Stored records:
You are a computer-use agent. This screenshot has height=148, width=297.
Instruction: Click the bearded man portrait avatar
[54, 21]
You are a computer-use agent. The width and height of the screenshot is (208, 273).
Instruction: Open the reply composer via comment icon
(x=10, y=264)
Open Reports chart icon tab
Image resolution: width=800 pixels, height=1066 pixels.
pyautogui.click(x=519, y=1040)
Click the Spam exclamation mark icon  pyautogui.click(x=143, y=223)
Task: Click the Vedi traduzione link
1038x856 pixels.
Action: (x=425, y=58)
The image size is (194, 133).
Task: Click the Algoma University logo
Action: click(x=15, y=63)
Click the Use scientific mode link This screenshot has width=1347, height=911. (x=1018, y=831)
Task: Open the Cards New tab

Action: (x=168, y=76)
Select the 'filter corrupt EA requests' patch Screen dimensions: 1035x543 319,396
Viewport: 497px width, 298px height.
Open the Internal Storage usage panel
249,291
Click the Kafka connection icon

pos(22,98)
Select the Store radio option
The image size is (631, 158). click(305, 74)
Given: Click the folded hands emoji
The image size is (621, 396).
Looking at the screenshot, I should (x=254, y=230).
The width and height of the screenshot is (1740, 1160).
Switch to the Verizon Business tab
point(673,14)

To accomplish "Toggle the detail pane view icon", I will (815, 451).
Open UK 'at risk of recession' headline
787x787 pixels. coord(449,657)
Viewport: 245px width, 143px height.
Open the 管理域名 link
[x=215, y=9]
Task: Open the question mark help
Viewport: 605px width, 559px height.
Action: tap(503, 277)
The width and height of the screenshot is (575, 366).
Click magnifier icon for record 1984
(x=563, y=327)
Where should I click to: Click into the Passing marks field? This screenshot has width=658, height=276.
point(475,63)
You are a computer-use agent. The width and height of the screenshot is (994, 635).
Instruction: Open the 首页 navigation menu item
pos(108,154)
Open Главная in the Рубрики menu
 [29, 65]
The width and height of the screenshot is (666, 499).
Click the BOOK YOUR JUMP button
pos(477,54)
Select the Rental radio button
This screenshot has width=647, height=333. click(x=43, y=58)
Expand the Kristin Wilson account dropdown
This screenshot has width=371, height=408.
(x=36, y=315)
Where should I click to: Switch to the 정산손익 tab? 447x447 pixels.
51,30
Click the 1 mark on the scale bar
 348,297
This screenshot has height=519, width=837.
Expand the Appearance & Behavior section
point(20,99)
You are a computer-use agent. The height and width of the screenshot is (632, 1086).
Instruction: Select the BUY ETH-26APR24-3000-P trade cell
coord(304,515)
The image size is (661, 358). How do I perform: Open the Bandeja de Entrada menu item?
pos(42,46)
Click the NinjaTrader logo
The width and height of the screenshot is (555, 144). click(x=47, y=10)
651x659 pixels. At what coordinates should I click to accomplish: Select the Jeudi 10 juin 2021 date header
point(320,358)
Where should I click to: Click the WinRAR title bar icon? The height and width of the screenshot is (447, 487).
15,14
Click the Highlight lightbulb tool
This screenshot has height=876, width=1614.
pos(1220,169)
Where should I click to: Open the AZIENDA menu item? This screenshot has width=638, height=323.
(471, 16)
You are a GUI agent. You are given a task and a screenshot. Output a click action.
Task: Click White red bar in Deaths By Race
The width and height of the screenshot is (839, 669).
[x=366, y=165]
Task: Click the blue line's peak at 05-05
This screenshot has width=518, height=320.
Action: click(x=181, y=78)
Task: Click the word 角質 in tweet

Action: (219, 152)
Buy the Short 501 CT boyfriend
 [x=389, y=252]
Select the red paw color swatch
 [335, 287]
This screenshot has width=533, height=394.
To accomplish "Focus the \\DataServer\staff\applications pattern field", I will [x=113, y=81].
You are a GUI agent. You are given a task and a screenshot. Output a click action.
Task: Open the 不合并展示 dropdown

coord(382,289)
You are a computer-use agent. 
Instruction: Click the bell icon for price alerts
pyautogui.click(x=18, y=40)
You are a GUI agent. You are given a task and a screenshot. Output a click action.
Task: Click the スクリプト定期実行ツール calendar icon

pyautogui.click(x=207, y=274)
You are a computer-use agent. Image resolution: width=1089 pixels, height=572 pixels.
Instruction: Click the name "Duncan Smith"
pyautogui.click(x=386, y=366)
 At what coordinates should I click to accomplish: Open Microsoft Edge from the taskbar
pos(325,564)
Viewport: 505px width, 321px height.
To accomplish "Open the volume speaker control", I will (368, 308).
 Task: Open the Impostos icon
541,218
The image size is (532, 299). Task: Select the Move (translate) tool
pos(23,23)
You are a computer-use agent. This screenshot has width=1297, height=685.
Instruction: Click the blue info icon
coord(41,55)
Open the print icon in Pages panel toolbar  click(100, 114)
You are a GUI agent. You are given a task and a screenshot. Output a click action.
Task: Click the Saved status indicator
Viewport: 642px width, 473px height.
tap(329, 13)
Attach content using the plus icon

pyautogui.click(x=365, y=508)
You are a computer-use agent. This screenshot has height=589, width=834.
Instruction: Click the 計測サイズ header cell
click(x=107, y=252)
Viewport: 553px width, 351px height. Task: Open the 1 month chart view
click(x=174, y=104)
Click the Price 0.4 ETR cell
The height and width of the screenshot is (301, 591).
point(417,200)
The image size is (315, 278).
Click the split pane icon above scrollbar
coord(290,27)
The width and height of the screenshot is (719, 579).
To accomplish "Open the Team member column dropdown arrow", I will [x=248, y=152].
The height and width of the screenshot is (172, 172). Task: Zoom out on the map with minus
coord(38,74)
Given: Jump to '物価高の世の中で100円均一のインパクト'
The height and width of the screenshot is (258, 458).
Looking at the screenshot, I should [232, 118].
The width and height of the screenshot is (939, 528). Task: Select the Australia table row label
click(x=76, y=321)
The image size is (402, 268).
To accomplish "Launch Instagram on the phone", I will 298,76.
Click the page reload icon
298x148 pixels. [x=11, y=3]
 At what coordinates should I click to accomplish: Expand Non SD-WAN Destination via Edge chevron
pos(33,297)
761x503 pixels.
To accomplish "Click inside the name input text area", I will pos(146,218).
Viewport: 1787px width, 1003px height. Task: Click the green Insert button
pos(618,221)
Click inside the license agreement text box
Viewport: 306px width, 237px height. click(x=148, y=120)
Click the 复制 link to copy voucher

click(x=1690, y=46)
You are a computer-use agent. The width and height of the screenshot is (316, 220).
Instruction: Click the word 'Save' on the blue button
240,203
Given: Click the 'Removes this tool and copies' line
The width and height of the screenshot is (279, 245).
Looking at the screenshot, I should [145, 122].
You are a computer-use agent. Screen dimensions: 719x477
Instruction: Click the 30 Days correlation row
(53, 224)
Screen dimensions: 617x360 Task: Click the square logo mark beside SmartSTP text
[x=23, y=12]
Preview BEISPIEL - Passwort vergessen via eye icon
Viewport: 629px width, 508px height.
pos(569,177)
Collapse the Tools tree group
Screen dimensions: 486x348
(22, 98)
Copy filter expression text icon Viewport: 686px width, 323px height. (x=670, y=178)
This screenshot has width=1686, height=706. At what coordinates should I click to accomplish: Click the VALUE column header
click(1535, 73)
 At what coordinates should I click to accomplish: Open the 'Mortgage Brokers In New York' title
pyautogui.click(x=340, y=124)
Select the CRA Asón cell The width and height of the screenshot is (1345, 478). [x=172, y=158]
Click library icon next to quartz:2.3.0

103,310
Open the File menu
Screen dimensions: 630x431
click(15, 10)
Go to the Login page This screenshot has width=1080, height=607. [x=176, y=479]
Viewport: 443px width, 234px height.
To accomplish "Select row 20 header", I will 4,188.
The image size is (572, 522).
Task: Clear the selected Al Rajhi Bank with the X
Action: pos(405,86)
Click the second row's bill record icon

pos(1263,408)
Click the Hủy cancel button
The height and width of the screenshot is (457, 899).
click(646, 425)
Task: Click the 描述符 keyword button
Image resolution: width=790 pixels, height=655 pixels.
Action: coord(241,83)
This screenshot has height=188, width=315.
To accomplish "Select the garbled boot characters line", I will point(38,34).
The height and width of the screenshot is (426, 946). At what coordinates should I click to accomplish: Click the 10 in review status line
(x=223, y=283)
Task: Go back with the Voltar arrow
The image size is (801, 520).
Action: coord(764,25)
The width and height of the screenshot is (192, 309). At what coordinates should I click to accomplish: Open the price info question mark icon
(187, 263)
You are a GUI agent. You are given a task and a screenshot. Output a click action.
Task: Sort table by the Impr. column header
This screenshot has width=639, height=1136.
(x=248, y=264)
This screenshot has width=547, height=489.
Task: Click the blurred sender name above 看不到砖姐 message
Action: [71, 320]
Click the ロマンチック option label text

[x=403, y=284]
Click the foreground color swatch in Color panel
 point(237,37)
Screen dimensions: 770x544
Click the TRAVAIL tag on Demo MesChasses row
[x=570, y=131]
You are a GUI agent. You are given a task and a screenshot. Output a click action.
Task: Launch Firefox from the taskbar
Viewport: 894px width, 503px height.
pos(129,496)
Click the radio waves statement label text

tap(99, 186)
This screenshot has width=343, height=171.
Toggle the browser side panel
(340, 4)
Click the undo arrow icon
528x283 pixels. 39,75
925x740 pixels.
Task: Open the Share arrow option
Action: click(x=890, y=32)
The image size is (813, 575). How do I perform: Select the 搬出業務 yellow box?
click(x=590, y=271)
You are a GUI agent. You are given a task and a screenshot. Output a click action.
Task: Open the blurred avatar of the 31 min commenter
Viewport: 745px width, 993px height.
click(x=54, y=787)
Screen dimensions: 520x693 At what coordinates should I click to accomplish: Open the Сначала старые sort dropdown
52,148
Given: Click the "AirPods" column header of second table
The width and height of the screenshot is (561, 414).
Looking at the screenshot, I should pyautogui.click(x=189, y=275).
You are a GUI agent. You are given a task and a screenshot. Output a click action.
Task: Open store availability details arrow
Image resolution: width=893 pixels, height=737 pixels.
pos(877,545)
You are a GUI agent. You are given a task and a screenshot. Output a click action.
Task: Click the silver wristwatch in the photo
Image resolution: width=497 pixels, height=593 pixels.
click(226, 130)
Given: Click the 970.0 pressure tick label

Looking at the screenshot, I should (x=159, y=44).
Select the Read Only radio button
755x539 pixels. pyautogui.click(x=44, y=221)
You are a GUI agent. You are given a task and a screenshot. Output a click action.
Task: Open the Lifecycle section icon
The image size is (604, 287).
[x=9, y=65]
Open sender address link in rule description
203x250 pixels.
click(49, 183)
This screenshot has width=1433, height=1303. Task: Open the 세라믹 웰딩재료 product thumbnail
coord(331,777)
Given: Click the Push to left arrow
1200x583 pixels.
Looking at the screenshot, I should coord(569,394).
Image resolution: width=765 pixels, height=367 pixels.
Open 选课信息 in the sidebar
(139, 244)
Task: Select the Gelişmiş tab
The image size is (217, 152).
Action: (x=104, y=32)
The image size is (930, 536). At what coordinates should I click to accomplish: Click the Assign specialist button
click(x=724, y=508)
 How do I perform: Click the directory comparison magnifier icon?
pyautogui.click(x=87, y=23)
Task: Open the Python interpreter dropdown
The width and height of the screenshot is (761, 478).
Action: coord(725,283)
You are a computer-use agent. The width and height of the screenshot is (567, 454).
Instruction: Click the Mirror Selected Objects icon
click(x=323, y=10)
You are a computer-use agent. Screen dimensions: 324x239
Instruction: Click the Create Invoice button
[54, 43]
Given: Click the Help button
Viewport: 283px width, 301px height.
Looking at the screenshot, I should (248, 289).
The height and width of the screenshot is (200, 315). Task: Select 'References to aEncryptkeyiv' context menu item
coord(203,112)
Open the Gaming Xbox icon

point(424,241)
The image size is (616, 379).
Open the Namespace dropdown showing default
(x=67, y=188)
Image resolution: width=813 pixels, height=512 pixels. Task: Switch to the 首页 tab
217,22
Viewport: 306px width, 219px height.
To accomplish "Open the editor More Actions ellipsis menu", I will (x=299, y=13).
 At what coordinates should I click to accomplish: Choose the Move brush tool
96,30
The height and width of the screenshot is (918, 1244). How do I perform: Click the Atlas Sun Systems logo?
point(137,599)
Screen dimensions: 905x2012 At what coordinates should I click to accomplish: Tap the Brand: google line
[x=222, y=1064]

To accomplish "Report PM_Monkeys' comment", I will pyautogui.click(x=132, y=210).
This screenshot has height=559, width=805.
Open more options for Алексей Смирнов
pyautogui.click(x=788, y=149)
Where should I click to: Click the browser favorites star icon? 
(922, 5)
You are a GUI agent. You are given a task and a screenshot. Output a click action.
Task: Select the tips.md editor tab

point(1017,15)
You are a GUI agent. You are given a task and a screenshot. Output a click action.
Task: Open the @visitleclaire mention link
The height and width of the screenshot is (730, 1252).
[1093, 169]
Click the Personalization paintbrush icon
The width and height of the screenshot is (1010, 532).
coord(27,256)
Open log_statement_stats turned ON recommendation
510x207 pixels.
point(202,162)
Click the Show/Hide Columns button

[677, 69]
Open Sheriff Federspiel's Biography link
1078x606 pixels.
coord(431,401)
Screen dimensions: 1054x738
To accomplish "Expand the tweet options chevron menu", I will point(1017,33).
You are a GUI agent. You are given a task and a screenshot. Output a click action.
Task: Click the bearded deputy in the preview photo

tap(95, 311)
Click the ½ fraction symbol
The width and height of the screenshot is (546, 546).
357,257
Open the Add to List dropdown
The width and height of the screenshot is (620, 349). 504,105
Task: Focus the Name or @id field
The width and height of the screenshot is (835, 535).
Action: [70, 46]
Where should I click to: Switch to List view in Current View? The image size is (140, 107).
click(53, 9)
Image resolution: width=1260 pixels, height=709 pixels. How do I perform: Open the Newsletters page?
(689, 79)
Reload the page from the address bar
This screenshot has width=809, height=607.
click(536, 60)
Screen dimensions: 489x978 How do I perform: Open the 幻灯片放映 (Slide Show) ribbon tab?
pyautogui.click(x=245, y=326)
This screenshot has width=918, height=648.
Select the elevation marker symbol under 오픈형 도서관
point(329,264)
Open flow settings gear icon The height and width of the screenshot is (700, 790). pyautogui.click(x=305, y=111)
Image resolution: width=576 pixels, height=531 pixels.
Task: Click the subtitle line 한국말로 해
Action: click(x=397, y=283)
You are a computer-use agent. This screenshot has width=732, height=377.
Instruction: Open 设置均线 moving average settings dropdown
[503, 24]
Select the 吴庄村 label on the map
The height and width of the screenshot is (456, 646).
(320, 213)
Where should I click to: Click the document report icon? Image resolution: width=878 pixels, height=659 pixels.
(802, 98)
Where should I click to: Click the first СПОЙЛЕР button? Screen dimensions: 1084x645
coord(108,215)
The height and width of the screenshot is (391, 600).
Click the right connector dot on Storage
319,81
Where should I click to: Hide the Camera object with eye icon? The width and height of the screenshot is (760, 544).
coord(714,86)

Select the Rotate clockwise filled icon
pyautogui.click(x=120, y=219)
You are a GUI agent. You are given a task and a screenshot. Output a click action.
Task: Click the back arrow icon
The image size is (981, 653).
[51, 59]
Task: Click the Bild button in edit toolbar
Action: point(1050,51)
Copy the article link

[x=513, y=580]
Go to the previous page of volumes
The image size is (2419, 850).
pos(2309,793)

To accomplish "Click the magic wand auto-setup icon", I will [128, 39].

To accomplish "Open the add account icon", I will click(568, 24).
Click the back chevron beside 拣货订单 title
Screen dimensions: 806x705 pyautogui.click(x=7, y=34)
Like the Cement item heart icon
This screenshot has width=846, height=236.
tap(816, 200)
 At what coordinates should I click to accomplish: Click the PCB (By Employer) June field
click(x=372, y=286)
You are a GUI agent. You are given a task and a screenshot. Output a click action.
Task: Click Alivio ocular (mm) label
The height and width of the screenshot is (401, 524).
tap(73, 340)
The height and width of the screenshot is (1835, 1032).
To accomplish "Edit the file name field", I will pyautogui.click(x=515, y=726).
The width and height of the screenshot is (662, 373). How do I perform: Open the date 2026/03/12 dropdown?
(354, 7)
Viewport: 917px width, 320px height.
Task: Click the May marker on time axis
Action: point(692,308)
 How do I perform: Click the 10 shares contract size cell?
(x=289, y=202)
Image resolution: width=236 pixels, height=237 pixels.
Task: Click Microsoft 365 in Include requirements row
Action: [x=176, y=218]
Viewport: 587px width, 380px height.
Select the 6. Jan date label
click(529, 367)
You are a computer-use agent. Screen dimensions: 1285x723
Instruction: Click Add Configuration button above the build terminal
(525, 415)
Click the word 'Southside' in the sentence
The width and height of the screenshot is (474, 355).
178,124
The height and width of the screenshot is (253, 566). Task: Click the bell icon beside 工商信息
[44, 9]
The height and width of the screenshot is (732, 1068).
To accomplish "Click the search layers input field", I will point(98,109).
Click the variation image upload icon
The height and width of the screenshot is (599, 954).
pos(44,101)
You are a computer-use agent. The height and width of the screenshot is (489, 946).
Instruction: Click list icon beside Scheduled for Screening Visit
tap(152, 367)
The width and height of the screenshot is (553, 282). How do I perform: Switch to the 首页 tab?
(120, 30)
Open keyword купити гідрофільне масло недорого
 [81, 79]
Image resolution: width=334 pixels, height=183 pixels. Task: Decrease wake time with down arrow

# WHAT THE TASK REQUIRES
Report the number of lines in the entries where the word "Focus" occurs, and add nothing else.

# RESULT OF THIS TASK
2